I just read on wikipedia about some habit I have since my childhood. It is called skin picking disorder. It is classified as an impulse control disorder. By the act of picking your skin on your fingers or anywhere else on your body, one feels calmed down, and is in a trance-like situation in which negative consequences are being ignored. During this act one tries to let out stress, boredom, anger, and sadness. After stopping that act, one might feel remorse and shame.
When one doesn’t stop doing this, the development of skin cannot be succesfull which will then lead the wounds to get infected and turn into scars.
One can do a behaviour therapy, or a a HRT (habit reversal therapy) which can be done by the person himself on his own. The first step of this therapy consists of writing about that habit. In the following steps they find some opposite behaviour steps to confront the habit with like making your hands into fists when you bite your finger nails. I am thinking about starting with this by writing it down or something like that.

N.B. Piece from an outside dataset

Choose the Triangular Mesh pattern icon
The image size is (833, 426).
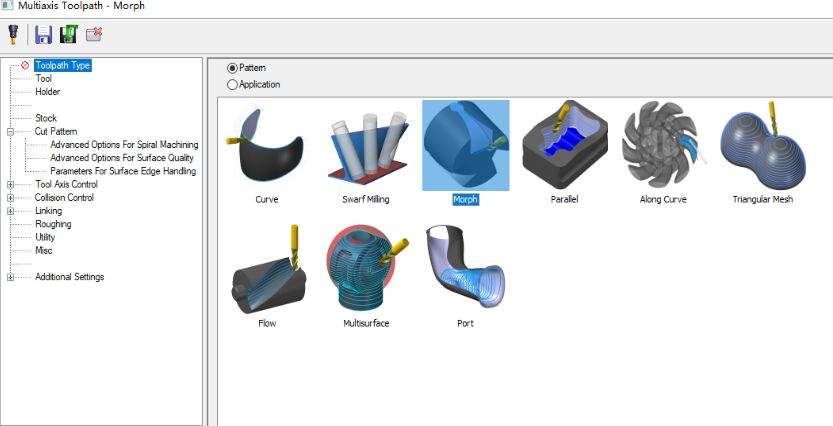(x=763, y=144)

In my case, I mostly pick the skin on my fingers (on the inside of my thumbs and index finger. When I don’t open my palm, the skin around my nails looks normal. The other fingers are untouched), my lips, and the blisters on my feet and heels. I do it since I was a kid, and I only remember my cousin showing it to me. She doesn’t do it anymore, but she has begun biting her finger nails, and now she sometimes bites her lips. I still do it with my fingers, and added my feet and lips as well. I also often bleed, and then I feel remorseful. It looks ugly, is a waste of time (although I usually do it while I do other things like watching a movie), and can hurt in the end. It can also lead to complications in society. When I had to give a finger print for my passport, I had to push my thumb on a screen. Since I pick my fingers on the inside, I can imagine how odd my finger print looked like. The surprised face of the lady was proof :’D
I don’t remember my psychological state when I was a child, but it is true that I do it more often in stressful situations. I also noticed doing it when I was so angry that I even cried, so in a situation in which both feelings are mixed. I also thought that I do it especially when I don’t feel content with myself.
I’m not sure if I should really consider doing a therapy, since I also think that it is expensive. But maybe writing it down would be a good start.